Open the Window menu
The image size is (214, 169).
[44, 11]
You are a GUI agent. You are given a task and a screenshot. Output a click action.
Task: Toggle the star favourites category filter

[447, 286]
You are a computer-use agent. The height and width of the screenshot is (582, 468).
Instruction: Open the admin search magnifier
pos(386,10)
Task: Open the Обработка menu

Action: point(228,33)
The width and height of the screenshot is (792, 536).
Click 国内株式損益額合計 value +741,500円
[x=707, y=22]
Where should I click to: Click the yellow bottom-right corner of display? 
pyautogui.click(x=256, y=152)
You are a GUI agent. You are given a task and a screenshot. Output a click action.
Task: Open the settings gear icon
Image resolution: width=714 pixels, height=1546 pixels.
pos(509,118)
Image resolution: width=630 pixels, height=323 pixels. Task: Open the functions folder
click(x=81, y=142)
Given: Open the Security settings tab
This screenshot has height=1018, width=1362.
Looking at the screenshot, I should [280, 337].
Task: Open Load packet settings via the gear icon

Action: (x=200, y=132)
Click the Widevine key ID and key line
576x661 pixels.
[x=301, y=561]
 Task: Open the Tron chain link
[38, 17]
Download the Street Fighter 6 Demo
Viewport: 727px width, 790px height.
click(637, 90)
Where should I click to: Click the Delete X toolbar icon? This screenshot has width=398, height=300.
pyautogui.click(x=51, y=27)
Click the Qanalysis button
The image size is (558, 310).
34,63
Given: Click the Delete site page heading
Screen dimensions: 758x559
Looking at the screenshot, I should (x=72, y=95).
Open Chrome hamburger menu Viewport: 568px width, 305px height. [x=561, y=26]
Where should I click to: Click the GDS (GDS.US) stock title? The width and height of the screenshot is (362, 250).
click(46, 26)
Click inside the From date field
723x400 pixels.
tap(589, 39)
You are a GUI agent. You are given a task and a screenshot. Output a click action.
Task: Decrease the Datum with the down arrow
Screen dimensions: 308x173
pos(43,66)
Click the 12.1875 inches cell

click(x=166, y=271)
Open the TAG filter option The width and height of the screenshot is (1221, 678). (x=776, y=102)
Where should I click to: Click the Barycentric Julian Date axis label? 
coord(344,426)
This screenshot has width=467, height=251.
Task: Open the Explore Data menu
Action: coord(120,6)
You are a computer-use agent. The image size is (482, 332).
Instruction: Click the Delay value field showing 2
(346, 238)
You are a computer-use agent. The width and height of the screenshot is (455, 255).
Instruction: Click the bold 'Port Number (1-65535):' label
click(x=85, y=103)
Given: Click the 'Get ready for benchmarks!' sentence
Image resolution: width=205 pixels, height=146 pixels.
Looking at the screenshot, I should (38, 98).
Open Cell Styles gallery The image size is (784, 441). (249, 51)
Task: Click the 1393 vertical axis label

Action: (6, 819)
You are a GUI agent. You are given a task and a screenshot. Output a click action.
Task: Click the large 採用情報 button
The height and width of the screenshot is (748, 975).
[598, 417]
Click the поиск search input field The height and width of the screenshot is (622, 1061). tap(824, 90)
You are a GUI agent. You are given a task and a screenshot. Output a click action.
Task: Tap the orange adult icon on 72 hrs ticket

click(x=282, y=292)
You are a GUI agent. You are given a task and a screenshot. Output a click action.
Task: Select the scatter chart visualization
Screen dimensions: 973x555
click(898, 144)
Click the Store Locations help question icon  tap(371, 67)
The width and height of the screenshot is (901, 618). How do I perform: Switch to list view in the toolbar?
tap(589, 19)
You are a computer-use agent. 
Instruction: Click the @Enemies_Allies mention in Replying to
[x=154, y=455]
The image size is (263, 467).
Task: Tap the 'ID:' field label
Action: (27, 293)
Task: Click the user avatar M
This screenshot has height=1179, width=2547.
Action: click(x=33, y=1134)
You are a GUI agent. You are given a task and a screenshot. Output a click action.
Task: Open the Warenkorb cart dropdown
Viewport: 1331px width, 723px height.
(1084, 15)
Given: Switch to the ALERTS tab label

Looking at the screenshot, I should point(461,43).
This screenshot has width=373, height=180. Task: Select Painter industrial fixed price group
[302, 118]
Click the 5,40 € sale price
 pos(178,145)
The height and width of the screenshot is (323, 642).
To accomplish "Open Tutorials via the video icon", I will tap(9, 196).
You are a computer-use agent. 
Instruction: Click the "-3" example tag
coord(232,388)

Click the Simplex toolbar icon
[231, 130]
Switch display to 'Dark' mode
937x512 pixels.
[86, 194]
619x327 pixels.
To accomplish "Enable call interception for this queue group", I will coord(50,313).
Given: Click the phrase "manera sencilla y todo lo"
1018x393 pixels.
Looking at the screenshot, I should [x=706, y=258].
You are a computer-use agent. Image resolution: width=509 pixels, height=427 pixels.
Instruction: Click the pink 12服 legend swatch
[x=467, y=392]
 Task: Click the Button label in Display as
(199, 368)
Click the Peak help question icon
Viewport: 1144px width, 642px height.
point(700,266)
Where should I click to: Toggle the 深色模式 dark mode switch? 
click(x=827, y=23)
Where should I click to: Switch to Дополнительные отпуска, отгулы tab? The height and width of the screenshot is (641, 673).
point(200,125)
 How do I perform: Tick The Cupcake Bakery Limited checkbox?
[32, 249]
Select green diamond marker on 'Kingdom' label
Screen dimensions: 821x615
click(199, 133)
○ ○ ○
### PROBLEM TO SOLVE
Copy every line of the records above verbatim, from the first line to the last.

### RESULT FOR THIS EXERCISE
Open the Window menu
The image size is (214, 169).
[44, 11]
You are a GUI agent. You are given a task and a screenshot. Output a click action.
Task: Toggle the star favourites category filter

[447, 286]
You are a computer-use agent. The height and width of the screenshot is (582, 468).
Instruction: Open the admin search magnifier
pos(386,10)
Task: Open the Обработка menu

Action: point(228,33)
The width and height of the screenshot is (792, 536).
Click 国内株式損益額合計 value +741,500円
[x=707, y=22]
Where should I click to: Click the yellow bottom-right corner of display? 
pyautogui.click(x=256, y=152)
You are a GUI agent. You are given a task and a screenshot. Output a click action.
Task: Open the settings gear icon
Image resolution: width=714 pixels, height=1546 pixels.
pos(509,118)
Image resolution: width=630 pixels, height=323 pixels. Task: Open the functions folder
click(x=81, y=142)
Given: Open the Security settings tab
This screenshot has height=1018, width=1362.
Looking at the screenshot, I should [280, 337].
Task: Open Load packet settings via the gear icon

Action: (x=200, y=132)
Click the Widevine key ID and key line
576x661 pixels.
[x=301, y=561]
 Task: Open the Tron chain link
[38, 17]
Download the Street Fighter 6 Demo
Viewport: 727px width, 790px height.
click(637, 90)
Where should I click to: Click the Delete X toolbar icon? This screenshot has width=398, height=300.
pyautogui.click(x=51, y=27)
Click the Qanalysis button
The image size is (558, 310).
34,63
Given: Click the Delete site page heading
Screen dimensions: 758x559
Looking at the screenshot, I should (x=72, y=95).
Open Chrome hamburger menu Viewport: 568px width, 305px height. [x=561, y=26]
Where should I click to: Click the GDS (GDS.US) stock title? The width and height of the screenshot is (362, 250).
click(46, 26)
Click inside the From date field
723x400 pixels.
tap(589, 39)
You are a GUI agent. You are given a task and a screenshot. Output a click action.
Task: Decrease the Datum with the down arrow
Screen dimensions: 308x173
pos(43,66)
Click the 12.1875 inches cell

click(x=166, y=271)
Open the TAG filter option The width and height of the screenshot is (1221, 678). (x=776, y=102)
Where should I click to: Click the Barycentric Julian Date axis label? 
coord(344,426)
This screenshot has width=467, height=251.
Task: Open the Explore Data menu
Action: coord(120,6)
You are a computer-use agent. The image size is (482, 332).
Instruction: Click the Delay value field showing 2
(346, 238)
You are a computer-use agent. The width and height of the screenshot is (455, 255).
Instruction: Click the bold 'Port Number (1-65535):' label
click(x=85, y=103)
Given: Click the 'Get ready for benchmarks!' sentence
Image resolution: width=205 pixels, height=146 pixels.
Looking at the screenshot, I should (38, 98).
Open Cell Styles gallery The image size is (784, 441). (249, 51)
Task: Click the 1393 vertical axis label

Action: (6, 819)
You are a GUI agent. You are given a task and a screenshot. Output a click action.
Task: Click the large 採用情報 button
The height and width of the screenshot is (748, 975).
[598, 417]
Click the поиск search input field The height and width of the screenshot is (622, 1061). tap(824, 90)
You are a GUI agent. You are given a task and a screenshot. Output a click action.
Task: Tap the orange adult icon on 72 hrs ticket

click(x=282, y=292)
You are a GUI agent. You are given a task and a screenshot. Output a click action.
Task: Select the scatter chart visualization
Screen dimensions: 973x555
click(898, 144)
Click the Store Locations help question icon  tap(371, 67)
The width and height of the screenshot is (901, 618). How do I perform: Switch to list view in the toolbar?
tap(589, 19)
You are a computer-use agent. 
Instruction: Click the @Enemies_Allies mention in Replying to
[x=154, y=455]
The image size is (263, 467).
Task: Tap the 'ID:' field label
Action: (27, 293)
Task: Click the user avatar M
This screenshot has height=1179, width=2547.
Action: click(x=33, y=1134)
You are a GUI agent. You are given a task and a screenshot. Output a click action.
Task: Open the Warenkorb cart dropdown
Viewport: 1331px width, 723px height.
(1084, 15)
Given: Switch to the ALERTS tab label

Looking at the screenshot, I should point(461,43).
This screenshot has width=373, height=180. Task: Select Painter industrial fixed price group
[302, 118]
Click the 5,40 € sale price
 pos(178,145)
The height and width of the screenshot is (323, 642).
To accomplish "Open Tutorials via the video icon", I will tap(9, 196).
You are a computer-use agent. 
Instruction: Click the "-3" example tag
coord(232,388)

Click the Simplex toolbar icon
[231, 130]
Switch display to 'Dark' mode
937x512 pixels.
[86, 194]
619x327 pixels.
To accomplish "Enable call interception for this queue group", I will coord(50,313).
Given: Click the phrase "manera sencilla y todo lo"
1018x393 pixels.
Looking at the screenshot, I should [x=706, y=258].
You are a computer-use agent. Image resolution: width=509 pixels, height=427 pixels.
Instruction: Click the pink 12服 legend swatch
[x=467, y=392]
 Task: Click the Button label in Display as
(199, 368)
Click the Peak help question icon
Viewport: 1144px width, 642px height.
point(700,266)
Where should I click to: Toggle the 深色模式 dark mode switch? 
click(x=827, y=23)
Where should I click to: Switch to Дополнительные отпуска, отгулы tab? The height and width of the screenshot is (641, 673).
point(200,125)
 How do I perform: Tick The Cupcake Bakery Limited checkbox?
[32, 249]
Select green diamond marker on 'Kingdom' label
Screen dimensions: 821x615
click(199, 133)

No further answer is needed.